- **INFORMATION SUPPLIED**:
☆ ☆ ☆ ☆ ☆ ☆ ☆

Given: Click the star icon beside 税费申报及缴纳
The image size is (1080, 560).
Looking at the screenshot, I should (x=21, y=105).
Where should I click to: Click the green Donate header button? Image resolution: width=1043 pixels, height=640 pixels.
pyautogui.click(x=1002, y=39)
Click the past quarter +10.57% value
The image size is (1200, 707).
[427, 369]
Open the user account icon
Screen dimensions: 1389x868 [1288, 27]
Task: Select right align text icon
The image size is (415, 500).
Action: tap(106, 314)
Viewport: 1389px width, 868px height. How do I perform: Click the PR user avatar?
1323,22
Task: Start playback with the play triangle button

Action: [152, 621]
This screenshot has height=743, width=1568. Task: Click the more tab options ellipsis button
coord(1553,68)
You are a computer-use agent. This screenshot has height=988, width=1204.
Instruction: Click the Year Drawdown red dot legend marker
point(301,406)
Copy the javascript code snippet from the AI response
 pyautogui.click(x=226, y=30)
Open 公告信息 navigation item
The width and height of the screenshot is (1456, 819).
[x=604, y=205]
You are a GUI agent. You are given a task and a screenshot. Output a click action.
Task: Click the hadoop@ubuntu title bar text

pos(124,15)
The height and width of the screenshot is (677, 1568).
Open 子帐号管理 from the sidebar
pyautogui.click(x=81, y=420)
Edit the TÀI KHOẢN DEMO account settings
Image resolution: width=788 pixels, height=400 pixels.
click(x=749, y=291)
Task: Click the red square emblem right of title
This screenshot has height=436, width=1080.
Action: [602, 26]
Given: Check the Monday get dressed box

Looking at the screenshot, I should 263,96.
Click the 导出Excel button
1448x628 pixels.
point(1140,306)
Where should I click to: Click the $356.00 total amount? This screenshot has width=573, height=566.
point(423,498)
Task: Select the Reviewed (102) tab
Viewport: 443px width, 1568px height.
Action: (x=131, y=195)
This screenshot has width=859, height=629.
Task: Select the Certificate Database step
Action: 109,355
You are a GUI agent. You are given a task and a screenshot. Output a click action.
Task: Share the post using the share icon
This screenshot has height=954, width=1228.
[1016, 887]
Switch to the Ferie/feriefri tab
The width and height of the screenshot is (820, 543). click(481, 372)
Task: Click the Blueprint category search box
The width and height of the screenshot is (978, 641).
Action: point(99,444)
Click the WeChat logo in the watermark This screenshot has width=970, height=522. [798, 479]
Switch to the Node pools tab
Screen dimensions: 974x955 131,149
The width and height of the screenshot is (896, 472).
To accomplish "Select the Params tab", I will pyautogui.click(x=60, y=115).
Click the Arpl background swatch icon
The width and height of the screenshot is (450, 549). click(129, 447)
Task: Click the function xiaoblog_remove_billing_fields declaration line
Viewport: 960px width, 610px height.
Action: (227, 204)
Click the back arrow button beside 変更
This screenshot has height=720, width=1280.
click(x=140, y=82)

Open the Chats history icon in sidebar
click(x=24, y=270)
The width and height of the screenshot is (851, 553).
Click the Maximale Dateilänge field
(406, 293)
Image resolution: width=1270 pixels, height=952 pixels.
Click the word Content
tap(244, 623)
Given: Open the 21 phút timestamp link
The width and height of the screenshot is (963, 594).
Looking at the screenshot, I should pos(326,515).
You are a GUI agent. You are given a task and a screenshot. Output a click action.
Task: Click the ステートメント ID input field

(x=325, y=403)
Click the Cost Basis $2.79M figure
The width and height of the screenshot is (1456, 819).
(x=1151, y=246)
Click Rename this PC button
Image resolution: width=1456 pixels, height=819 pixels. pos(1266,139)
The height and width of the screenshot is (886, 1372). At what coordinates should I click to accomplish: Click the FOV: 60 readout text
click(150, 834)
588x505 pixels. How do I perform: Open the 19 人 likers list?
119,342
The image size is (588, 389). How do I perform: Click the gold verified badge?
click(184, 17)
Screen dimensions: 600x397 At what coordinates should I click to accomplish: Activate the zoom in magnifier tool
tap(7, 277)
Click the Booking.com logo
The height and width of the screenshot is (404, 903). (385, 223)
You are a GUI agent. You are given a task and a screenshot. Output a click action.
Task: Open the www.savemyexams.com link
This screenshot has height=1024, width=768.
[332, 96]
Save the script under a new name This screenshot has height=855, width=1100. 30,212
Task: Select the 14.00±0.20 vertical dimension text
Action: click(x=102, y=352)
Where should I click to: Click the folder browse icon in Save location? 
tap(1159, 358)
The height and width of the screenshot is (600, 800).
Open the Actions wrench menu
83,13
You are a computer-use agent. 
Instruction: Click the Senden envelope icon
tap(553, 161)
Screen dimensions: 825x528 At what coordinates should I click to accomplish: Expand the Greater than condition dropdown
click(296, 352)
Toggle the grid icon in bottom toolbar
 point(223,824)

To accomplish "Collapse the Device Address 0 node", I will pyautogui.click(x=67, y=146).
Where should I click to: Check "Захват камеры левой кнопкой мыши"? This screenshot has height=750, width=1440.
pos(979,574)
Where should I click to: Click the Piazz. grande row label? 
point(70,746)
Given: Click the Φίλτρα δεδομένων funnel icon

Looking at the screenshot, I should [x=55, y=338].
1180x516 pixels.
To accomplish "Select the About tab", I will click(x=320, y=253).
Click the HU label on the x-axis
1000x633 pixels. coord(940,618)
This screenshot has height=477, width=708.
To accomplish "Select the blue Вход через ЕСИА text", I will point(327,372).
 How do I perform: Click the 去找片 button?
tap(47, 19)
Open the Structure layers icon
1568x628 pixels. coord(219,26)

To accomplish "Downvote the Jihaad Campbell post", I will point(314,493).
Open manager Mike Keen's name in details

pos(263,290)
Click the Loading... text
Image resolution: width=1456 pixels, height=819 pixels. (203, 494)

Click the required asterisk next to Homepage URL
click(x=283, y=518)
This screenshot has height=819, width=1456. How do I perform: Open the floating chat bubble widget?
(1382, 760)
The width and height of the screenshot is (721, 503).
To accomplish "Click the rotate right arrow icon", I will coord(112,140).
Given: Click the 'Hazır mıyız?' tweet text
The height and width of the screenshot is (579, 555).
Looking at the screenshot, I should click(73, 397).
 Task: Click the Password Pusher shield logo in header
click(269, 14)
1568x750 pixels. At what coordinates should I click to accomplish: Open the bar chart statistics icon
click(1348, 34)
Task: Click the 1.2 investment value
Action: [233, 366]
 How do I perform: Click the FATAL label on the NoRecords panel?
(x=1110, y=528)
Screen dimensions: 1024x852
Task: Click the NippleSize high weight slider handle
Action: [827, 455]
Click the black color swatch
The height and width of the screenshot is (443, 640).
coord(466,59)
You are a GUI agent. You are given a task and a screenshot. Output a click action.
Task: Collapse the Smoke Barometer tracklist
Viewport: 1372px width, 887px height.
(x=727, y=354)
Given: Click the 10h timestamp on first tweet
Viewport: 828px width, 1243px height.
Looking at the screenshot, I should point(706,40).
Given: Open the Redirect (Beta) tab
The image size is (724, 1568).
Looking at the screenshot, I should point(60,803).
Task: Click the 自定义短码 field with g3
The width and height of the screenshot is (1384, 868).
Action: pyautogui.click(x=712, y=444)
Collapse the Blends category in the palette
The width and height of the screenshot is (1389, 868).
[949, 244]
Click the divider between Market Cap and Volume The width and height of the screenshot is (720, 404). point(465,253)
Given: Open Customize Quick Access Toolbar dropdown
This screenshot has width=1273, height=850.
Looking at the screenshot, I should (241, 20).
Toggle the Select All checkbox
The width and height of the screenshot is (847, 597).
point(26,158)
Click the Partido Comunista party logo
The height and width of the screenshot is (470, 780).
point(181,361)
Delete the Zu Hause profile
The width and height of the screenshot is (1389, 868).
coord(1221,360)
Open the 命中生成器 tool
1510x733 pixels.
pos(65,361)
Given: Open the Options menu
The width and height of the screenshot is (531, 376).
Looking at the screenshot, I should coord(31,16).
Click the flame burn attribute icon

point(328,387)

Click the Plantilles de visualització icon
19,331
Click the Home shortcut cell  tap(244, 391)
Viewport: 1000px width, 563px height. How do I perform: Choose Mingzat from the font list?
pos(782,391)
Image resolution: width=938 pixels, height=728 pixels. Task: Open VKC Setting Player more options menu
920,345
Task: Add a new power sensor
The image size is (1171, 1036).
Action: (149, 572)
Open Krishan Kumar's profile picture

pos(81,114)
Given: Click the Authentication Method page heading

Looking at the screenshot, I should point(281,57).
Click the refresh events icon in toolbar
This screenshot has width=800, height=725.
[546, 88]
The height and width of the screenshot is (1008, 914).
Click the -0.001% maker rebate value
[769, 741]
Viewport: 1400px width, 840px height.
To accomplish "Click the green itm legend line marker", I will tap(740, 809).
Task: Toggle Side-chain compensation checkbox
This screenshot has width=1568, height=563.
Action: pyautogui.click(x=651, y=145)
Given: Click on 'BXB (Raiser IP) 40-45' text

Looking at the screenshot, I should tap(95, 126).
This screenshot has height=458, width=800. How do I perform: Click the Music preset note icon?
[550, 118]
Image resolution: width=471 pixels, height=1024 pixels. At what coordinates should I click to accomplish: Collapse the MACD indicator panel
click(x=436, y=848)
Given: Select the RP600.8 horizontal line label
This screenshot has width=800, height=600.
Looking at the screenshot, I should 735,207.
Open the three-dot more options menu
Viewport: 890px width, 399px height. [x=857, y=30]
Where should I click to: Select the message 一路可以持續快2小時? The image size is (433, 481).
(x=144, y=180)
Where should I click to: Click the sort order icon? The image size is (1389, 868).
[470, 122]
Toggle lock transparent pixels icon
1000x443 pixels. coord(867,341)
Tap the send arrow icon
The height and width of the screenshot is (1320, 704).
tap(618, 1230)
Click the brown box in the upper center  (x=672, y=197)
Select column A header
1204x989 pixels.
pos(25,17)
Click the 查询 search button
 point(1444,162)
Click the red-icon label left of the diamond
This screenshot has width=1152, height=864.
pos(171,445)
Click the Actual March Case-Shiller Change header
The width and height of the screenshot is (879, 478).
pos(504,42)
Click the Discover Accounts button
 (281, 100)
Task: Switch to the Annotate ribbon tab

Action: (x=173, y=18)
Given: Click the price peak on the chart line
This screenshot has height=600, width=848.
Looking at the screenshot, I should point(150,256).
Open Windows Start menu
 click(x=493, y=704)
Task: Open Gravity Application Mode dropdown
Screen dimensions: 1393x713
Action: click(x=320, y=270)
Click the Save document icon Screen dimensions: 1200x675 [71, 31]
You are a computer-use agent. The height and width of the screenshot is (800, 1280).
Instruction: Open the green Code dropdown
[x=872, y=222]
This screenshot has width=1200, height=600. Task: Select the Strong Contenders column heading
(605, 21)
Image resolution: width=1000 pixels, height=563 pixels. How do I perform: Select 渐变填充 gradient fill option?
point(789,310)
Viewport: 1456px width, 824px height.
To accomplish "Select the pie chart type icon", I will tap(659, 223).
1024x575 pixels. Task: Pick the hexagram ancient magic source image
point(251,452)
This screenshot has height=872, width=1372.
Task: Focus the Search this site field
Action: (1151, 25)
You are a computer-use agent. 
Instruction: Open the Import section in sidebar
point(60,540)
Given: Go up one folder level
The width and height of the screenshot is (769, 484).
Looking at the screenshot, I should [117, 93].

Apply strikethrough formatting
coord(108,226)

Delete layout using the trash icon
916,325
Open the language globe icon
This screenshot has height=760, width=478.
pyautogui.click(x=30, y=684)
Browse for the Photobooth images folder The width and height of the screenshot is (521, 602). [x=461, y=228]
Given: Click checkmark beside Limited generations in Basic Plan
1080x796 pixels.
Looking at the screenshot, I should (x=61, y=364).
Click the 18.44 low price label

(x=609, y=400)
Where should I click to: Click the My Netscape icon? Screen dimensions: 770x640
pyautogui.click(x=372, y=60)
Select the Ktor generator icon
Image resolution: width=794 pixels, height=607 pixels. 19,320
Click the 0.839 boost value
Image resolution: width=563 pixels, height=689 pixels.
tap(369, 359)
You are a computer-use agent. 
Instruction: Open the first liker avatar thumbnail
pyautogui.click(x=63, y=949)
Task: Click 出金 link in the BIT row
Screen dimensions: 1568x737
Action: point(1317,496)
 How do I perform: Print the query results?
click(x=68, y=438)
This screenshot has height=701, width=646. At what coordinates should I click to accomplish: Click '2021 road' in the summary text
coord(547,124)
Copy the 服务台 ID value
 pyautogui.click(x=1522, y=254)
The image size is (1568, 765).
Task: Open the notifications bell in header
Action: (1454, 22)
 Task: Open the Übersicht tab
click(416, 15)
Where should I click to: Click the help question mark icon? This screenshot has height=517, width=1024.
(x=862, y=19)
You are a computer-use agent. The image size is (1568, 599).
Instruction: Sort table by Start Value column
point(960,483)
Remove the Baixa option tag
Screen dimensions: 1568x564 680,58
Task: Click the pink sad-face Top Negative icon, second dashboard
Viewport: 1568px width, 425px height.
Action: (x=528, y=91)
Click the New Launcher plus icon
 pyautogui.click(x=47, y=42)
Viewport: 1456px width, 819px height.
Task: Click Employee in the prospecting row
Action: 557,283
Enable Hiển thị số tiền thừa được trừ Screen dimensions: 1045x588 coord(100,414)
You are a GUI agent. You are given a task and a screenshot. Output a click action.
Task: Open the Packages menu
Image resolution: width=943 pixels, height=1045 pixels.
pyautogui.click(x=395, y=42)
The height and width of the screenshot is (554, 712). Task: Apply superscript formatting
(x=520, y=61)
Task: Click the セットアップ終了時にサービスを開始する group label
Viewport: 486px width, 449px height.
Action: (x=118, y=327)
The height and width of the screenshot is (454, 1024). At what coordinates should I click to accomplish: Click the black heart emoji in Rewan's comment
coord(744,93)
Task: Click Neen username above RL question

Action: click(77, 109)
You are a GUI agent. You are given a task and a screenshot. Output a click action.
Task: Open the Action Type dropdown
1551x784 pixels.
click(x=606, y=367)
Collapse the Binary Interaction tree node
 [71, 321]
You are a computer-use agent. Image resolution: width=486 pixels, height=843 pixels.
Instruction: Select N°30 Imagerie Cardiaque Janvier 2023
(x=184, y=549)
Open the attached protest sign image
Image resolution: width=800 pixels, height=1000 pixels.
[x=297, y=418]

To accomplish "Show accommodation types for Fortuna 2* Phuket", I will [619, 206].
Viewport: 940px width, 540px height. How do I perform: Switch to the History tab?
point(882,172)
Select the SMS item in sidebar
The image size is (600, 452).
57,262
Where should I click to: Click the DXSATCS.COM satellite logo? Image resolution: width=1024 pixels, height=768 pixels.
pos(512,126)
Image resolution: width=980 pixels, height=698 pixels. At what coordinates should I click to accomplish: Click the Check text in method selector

☆ ☆ ☆ ☆ ☆ ☆ ☆

- **THE TASK**: Rewrite the items starting with the line with "This screenshot has height=477, width=708." and going on through the line with "I will coord(112,140).", replacing "How do I perform" with "How can I do" and leaving everything else unchanged.

- **FINISHED TASK**:
This screenshot has height=477, width=708.
To accomplish "Select the blue Вход через ЕСИА text", I will point(327,372).
 How can I do: Click the 去找片 button?
tap(47, 19)
Open the Structure layers icon
1568x628 pixels. coord(219,26)

To accomplish "Downvote the Jihaad Campbell post", I will point(314,493).
Open manager Mike Keen's name in details

pos(263,290)
Click the Loading... text
Image resolution: width=1456 pixels, height=819 pixels. (203, 494)

Click the required asterisk next to Homepage URL
click(x=283, y=518)
This screenshot has height=819, width=1456. How can I do: Open the floating chat bubble widget?
(1382, 760)
The width and height of the screenshot is (721, 503).
To accomplish "Click the rotate right arrow icon", I will coord(112,140).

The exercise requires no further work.